[[ Information supplied open ]]
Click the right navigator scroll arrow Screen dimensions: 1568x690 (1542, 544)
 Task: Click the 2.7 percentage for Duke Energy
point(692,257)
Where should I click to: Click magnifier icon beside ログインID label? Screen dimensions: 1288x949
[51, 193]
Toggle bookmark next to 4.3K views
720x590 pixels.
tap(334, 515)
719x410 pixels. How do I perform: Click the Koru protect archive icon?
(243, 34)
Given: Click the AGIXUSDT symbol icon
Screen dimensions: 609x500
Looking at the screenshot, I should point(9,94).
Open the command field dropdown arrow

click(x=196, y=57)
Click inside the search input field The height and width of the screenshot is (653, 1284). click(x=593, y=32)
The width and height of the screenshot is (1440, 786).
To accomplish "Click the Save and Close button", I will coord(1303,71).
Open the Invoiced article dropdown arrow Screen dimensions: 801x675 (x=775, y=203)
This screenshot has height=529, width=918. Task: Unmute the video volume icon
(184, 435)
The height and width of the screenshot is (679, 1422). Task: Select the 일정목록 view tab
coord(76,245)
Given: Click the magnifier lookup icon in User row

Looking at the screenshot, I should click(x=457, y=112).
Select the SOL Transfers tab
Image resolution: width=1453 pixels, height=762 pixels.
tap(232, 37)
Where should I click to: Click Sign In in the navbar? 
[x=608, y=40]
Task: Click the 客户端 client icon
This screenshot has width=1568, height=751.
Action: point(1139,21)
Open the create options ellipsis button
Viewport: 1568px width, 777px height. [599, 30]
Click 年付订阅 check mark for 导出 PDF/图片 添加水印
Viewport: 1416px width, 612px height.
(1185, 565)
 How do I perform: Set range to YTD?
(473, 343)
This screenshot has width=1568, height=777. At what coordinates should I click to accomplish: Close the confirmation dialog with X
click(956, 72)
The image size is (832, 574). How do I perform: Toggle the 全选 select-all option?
[[ Information supplied closed ]]
**What is needed**
Write the listing out again, exactly as shown above.

**Solution to the problem**
Click the right navigator scroll arrow Screen dimensions: 1568x690 (1542, 544)
 Task: Click the 2.7 percentage for Duke Energy
point(692,257)
Where should I click to: Click magnifier icon beside ログインID label? Screen dimensions: 1288x949
[51, 193]
Toggle bookmark next to 4.3K views
720x590 pixels.
tap(334, 515)
719x410 pixels. How do I perform: Click the Koru protect archive icon?
(243, 34)
Given: Click the AGIXUSDT symbol icon
Screen dimensions: 609x500
Looking at the screenshot, I should point(9,94).
Open the command field dropdown arrow

click(x=196, y=57)
Click inside the search input field The height and width of the screenshot is (653, 1284). click(x=593, y=32)
The width and height of the screenshot is (1440, 786).
To accomplish "Click the Save and Close button", I will coord(1303,71).
Open the Invoiced article dropdown arrow Screen dimensions: 801x675 (x=775, y=203)
This screenshot has height=529, width=918. Task: Unmute the video volume icon
(184, 435)
The height and width of the screenshot is (679, 1422). Task: Select the 일정목록 view tab
coord(76,245)
Given: Click the magnifier lookup icon in User row

Looking at the screenshot, I should click(x=457, y=112).
Select the SOL Transfers tab
Image resolution: width=1453 pixels, height=762 pixels.
tap(232, 37)
Where should I click to: Click Sign In in the navbar? 
[x=608, y=40]
Task: Click the 客户端 client icon
This screenshot has width=1568, height=751.
Action: point(1139,21)
Open the create options ellipsis button
Viewport: 1568px width, 777px height. [599, 30]
Click 年付订阅 check mark for 导出 PDF/图片 添加水印
Viewport: 1416px width, 612px height.
(1185, 565)
 How do I perform: Set range to YTD?
(473, 343)
This screenshot has width=1568, height=777. At what coordinates should I click to accomplish: Close the confirmation dialog with X
click(956, 72)
The image size is (832, 574). How do I perform: Toggle the 全选 select-all option?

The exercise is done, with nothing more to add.